Importance of perfusate hematocrit for insulin- and glucagon-induced choleresis in the perfused rat liver.

Abstract

Insulin and glucagon stimulate bile production in the intact rat without affecting the biliary excretion rate of bile acids. This effect was not demonstrable in rat liver perfused with human erythrocytes suspended in a Krebs-Henseleit-bicarbonate buffer at a hematocrit of about 18%. The present experiments demonstrate that the choleretic effect of insulin and glucagon observed in the intact rat is reproducible in perfused rat liver if the hematocrit of the perfusate is raised to about 35%. An increase in perfusate hematocrit is also accompanied by a 65% rise in hepatic oxygen consumption and a 27% rise in the basic production of bile, due to an increase in bile acid-independent bile formation. The mechanism by which these changes in perfusate hematocrit influence the function of the perfused liver is obscure. The difference in oxygen content of the perfusates appears to be without importance.

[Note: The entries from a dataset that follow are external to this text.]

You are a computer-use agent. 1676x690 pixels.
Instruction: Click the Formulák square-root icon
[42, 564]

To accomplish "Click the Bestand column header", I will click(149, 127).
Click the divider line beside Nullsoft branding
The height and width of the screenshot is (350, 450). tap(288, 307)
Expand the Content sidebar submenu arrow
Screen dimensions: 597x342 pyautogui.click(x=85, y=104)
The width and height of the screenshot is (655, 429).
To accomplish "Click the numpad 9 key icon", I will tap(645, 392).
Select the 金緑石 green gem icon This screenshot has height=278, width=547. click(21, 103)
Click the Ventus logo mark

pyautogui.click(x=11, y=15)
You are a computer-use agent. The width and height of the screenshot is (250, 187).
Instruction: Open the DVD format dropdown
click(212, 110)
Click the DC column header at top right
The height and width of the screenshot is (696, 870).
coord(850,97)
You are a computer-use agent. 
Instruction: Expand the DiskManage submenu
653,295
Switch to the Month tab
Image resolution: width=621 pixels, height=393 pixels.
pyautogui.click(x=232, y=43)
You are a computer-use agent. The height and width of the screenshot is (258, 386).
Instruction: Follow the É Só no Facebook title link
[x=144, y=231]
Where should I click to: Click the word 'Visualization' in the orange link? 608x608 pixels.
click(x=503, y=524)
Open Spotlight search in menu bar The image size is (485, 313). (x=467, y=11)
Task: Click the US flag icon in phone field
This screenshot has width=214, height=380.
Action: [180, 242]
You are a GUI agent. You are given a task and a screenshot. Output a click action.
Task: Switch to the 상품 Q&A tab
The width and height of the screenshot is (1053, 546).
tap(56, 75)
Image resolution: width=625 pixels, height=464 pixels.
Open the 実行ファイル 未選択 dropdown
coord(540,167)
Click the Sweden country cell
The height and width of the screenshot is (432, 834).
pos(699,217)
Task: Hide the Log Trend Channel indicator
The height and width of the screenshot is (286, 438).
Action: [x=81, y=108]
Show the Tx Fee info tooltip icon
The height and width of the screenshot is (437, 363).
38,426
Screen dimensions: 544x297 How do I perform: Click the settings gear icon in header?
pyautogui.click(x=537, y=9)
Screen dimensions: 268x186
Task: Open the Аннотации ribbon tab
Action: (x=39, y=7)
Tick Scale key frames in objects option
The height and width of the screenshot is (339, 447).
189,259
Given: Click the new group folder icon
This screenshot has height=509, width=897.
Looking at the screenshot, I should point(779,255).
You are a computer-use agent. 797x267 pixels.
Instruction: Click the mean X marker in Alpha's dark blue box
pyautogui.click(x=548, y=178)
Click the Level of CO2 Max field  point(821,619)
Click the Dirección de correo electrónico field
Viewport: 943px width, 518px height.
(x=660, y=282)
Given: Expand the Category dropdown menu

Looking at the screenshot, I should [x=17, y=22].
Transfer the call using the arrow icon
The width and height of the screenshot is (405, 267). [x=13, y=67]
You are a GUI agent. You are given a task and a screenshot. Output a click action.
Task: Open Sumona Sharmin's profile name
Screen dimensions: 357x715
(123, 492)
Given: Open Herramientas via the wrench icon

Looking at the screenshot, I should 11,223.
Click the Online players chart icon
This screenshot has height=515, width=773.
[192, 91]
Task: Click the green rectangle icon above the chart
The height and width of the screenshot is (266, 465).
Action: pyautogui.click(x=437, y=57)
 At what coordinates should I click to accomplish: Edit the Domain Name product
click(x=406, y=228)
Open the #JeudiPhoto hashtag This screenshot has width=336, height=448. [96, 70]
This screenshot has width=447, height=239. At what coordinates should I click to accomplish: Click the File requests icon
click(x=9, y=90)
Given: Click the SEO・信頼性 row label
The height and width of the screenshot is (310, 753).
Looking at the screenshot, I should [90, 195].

Judged from lactate-pyruvate and beta-hydroxybutyrate-acetoacetate ratios of perfusate as well as electron microscopy, maldistribution of perfusate flow and local hypoxia were not evident in perfusions with low hematocrit. A part of the increase in hepatic oxygen consumption seen with a rise in perfusate hematocrit can, however, be explained by an increase in lactate supply from erythrocyte glycolysis. The results stress the importance of perfusate hematocrit for optimal bile production of the perfused rat liver.